------ GIVEN INFORMATION ------

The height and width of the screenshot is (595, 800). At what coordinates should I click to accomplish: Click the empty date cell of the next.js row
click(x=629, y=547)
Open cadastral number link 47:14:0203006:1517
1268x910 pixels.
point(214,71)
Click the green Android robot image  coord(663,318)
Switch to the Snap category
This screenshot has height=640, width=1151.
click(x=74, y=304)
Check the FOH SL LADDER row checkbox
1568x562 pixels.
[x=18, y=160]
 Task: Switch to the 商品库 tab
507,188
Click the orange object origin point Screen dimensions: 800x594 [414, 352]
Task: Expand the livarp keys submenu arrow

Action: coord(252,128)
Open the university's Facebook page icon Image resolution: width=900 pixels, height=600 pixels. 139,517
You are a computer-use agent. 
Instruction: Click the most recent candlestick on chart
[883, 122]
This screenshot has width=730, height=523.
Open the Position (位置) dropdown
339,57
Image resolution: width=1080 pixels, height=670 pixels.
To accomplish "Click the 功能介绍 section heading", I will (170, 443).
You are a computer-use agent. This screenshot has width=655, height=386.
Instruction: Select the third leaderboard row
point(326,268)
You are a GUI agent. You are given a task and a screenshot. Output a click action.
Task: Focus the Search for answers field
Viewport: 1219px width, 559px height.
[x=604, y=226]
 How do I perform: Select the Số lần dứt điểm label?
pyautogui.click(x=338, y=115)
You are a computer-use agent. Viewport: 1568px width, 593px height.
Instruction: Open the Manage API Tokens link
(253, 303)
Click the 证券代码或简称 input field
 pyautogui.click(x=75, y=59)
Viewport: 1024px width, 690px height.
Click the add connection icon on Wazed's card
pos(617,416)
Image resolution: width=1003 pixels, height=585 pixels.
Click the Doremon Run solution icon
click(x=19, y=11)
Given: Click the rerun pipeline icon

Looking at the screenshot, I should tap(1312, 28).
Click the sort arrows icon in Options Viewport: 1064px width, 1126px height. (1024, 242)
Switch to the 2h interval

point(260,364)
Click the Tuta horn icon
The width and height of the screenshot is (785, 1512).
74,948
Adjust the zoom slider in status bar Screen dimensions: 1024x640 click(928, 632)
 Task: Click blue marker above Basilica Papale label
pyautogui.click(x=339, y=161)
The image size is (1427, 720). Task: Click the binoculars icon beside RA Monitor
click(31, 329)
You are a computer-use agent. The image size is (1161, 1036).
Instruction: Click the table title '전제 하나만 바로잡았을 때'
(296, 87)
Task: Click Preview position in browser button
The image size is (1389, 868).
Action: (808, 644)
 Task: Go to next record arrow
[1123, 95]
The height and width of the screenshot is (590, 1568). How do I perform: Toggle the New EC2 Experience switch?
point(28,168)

------

◆ **PROBLEM TO SOLVE**:
State the count of lines holding the string "dimensions" in the listing above, and nothing else.

◆ **SOLVED PROBLEM**:
2